Sunday, January 04, 2009

WALLY THE WHALE: Starship Beer meets the Colorblind James Experience


The famous (or infamous, depending on your point of view) Scorgies gig from 1985. Don Scorgie, owner and proprietor, was FURIOUS with Chuck for having Starship Beer open up for us. Their set featured one song only, Wally The Whale, which began with frontman P.J. O'Brien chanting "Wally The Whale" with a bucket on his head and ended 40 minutes later with the entire Experience on stage, each of us playing the wrong instrument. Me? I was on drums. Most of the crowd walked out but the core audience that remained loved it.

Starship Beer pioneered what they referred to as "nut music" and their first release, Free As The Squirrels, featured liner notes by Chuck. It was recorded above the Market House Music Hall on Water Street in Oswego, New York and came out in '79.

P.J. O'Brien is an artist and poet who received the kind of respect and admiration from Chuck that Chuck meted out to a scant few. Kevin Whitehead, Starship's guitarist, is NPR's jazz critic.

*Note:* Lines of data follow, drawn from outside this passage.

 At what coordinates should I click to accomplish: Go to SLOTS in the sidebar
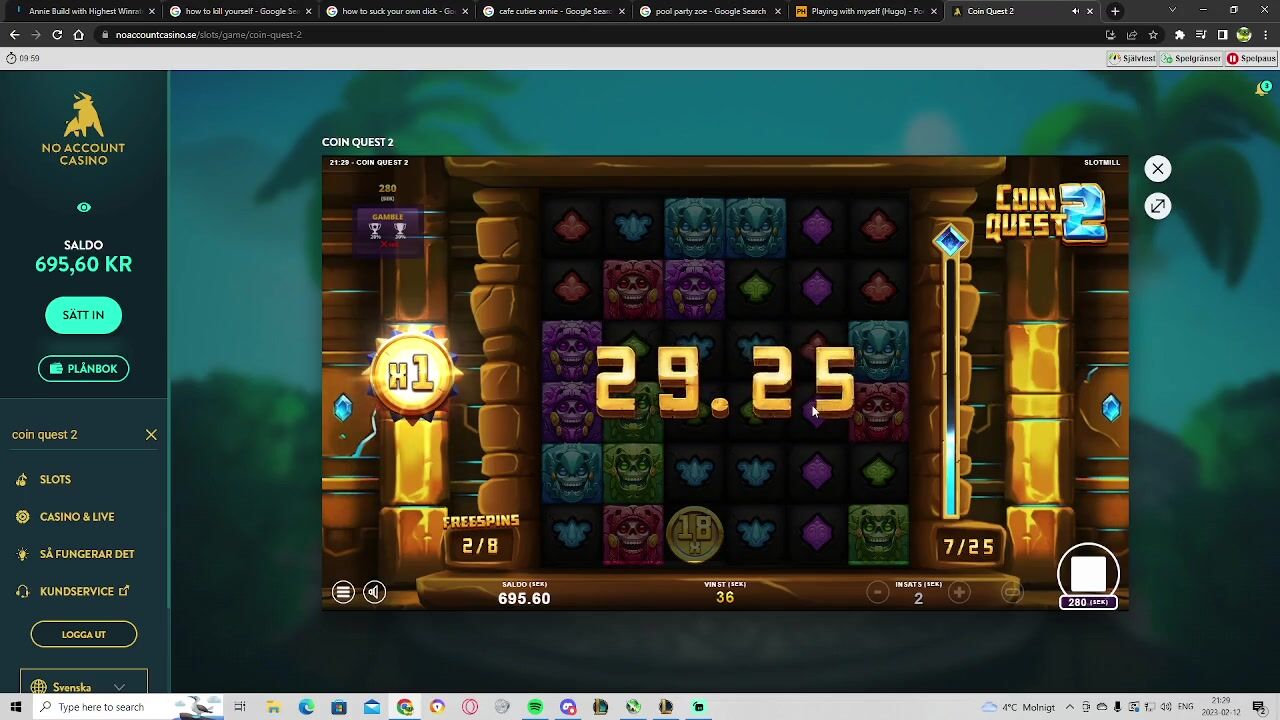pyautogui.click(x=55, y=480)
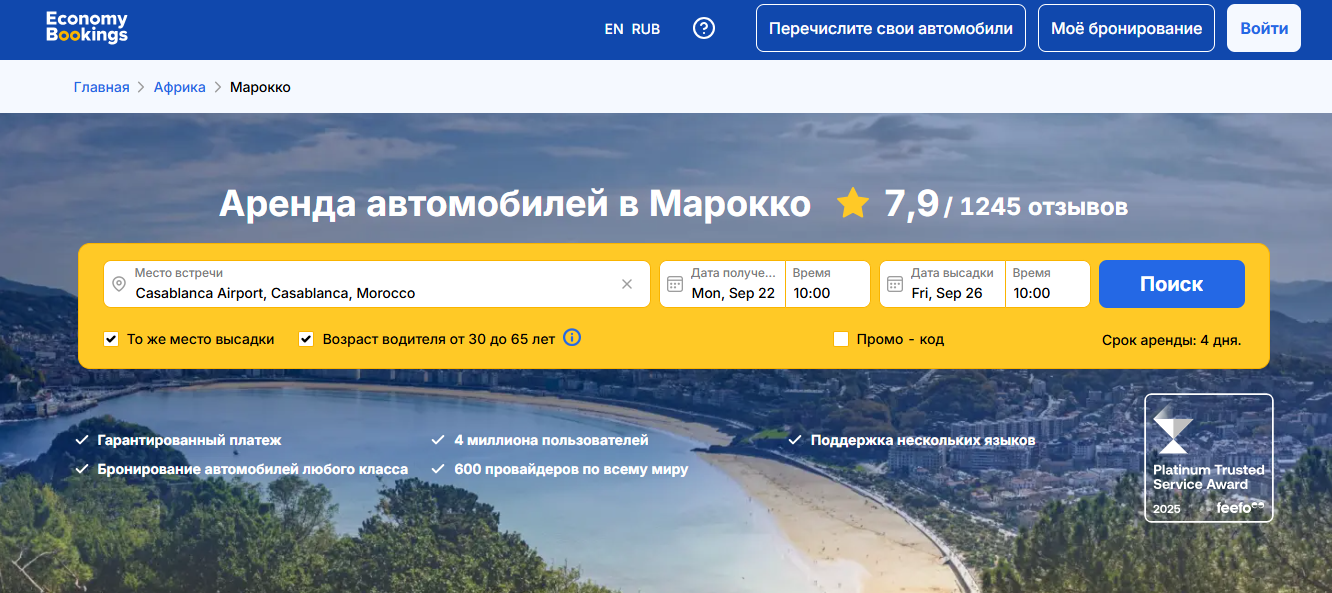Open the Feefo Platinum Trusted Service badge

pos(1208,457)
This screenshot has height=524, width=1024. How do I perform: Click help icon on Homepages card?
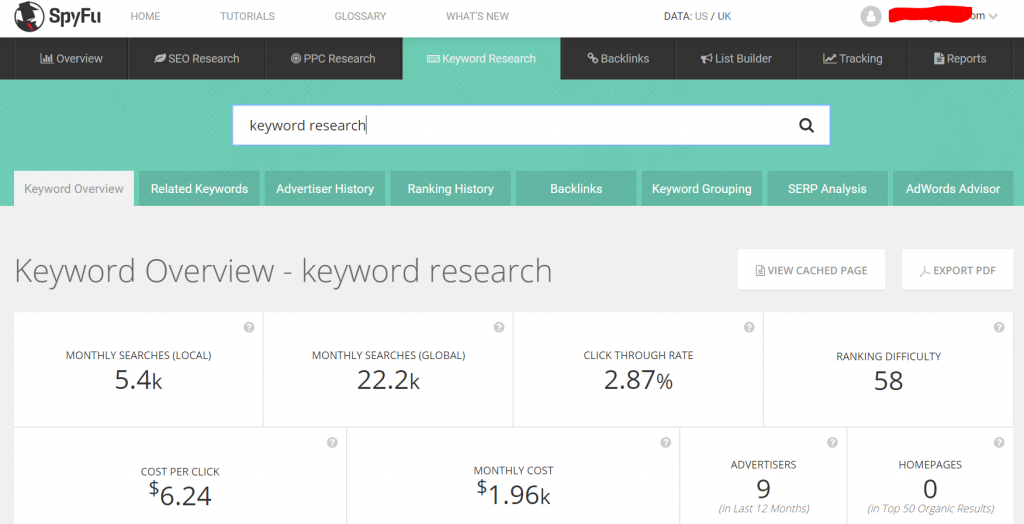999,443
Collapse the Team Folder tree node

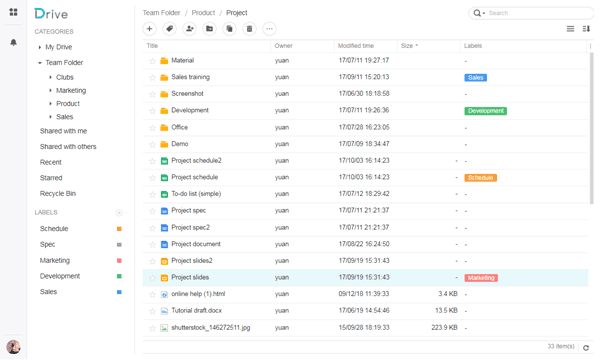pyautogui.click(x=40, y=63)
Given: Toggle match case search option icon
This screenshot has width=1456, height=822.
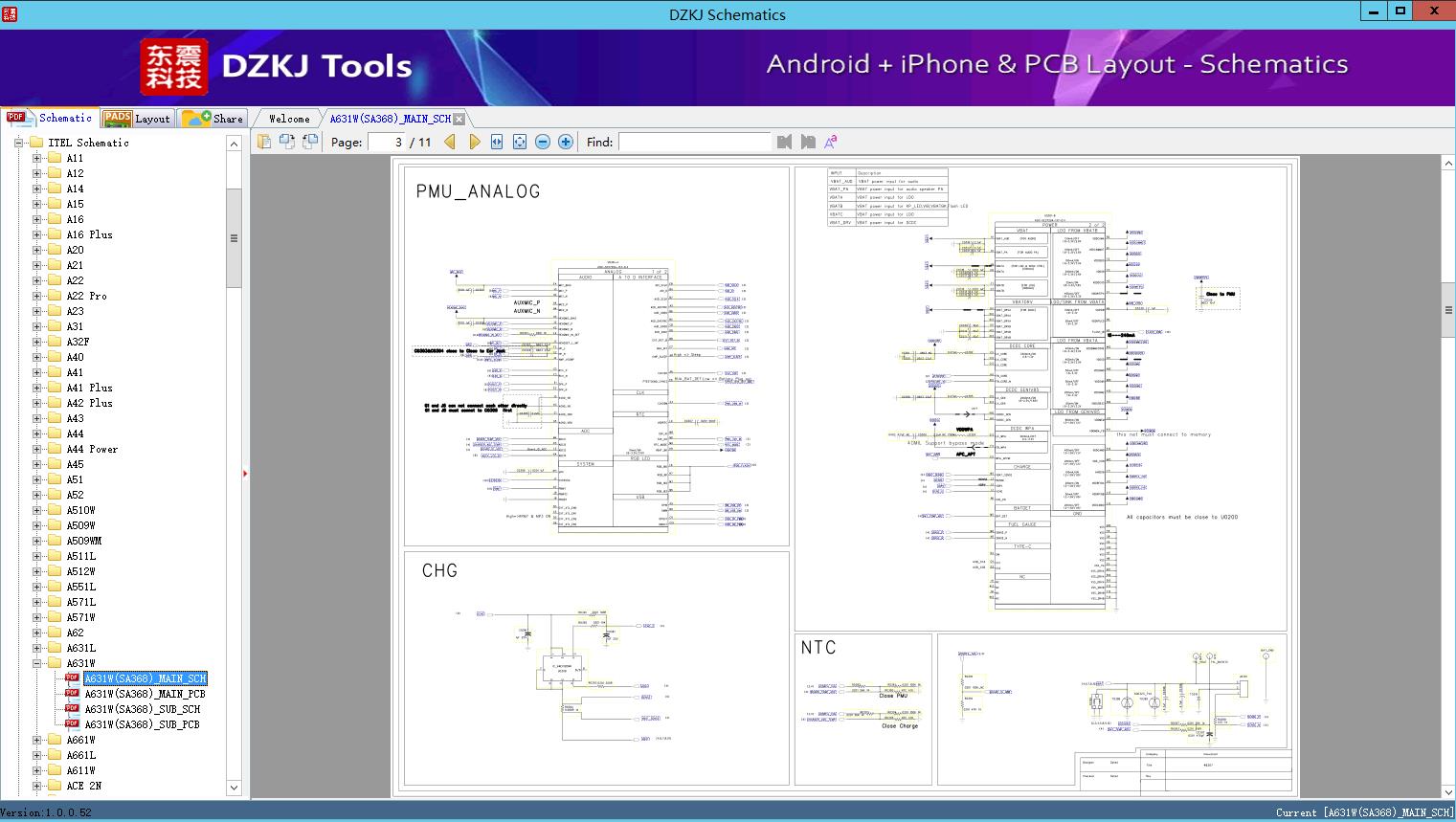Looking at the screenshot, I should coord(831,142).
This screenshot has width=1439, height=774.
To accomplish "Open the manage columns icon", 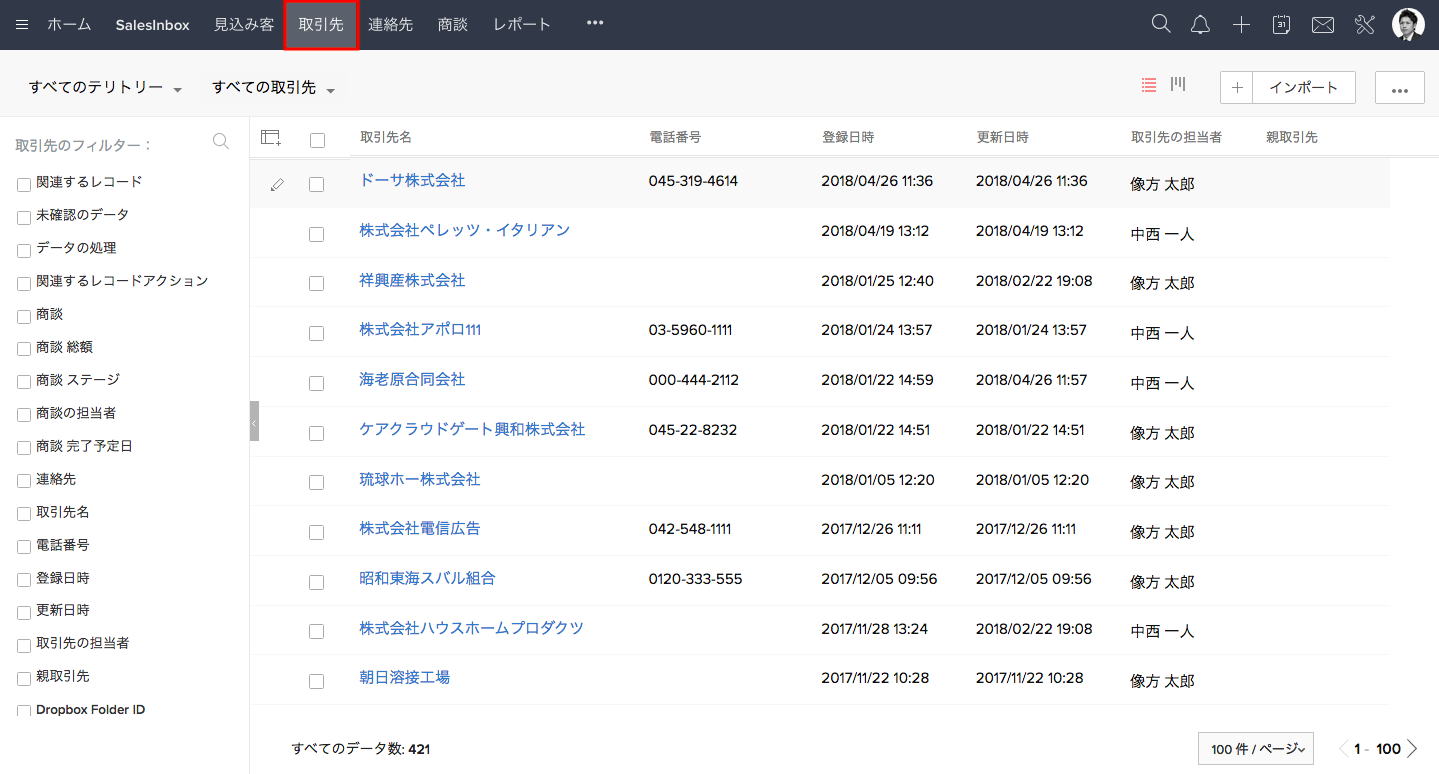I will (x=271, y=138).
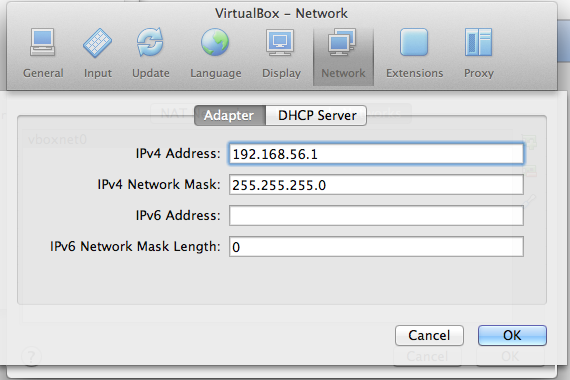Select the Network preferences icon
This screenshot has width=570, height=380.
[342, 42]
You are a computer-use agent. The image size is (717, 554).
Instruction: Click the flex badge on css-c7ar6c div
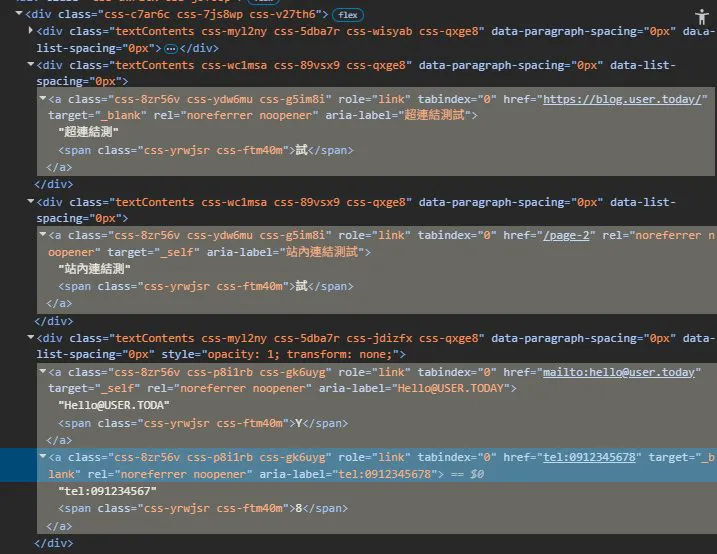tap(348, 15)
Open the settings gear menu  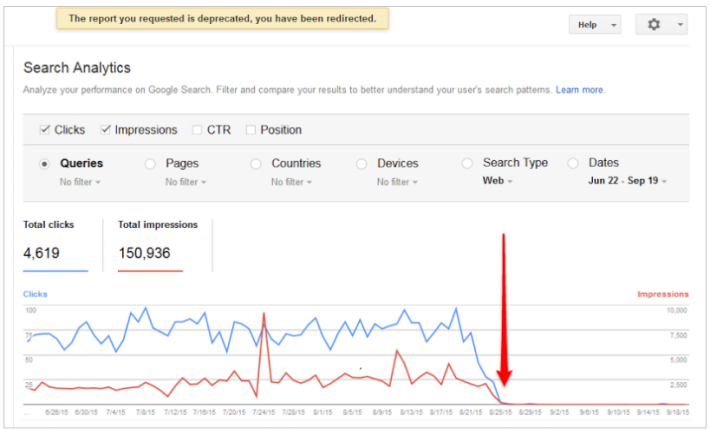coord(661,25)
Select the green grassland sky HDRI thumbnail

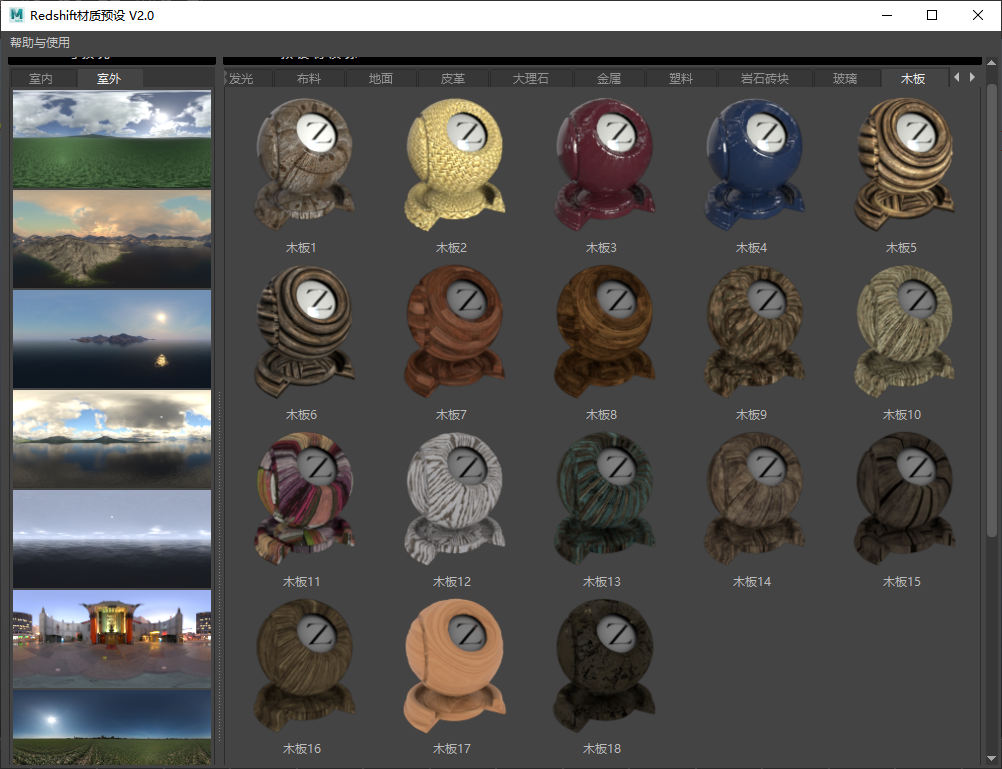(x=112, y=126)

To this day, the loyal few whose eyes were opened that night will laugh, remember and for a moment feel again the delirious euphoria created that evening.

4 comments:

david d. mcintire said...

Thanks for posting about this legendary gig, Phil. It's one of the several shows that happened in Rochester that I missed that I still regret not seeing. (Two others would be Tom Verlaine (at Scorgie's!) and the Talking Heads on their Stop Making Sense tour.) One of the things that I loved about CbJE was the fact that they could embrace the Starship Beer sensibility so effortlessly. And why I thought to myself after seeing them for the first time that they were the most important local band around. Many people loved the group for many different reasons, but for myself, the fact that they could reach for the anarchic so spontaneously was one of the group's greatest strengths.

david d. mcintire said...

I remember Tom Kohn telling me about this gig the following week when I reported for work at the Bop Shop. Standing next to him at the show was a fan of the band who was utterly horrified by "Wally the Whale" and told Tom that "This could really hurt their career!" Tom replied in effect that this was exactly why CbJE was a great band and that it only increased his admiration for the group. The effect on the band's "career" at this point seems negligible.

Unknown said...

Yeah, this was my first show of both CBJE & Starship Beer (on my birthday, no less). The memory is still rather vivid, as it's kinda hard to forget the creative chaos that ensued; needless to say but it inspired me to work on my own nutty (and some not-so nutty) musical endeavours, which continue to this day.
And CBJE? Well, what can one say about one of the finest bands that came out of ho-hum ol' Rochester except that the music really speaks for itself, eh?

Don Argus said...

The internet radio station "Radio Heartland", a project of Minnesota Public radio, has "I'm Consideing a Move to Memphis" right now. Pleasant surprise!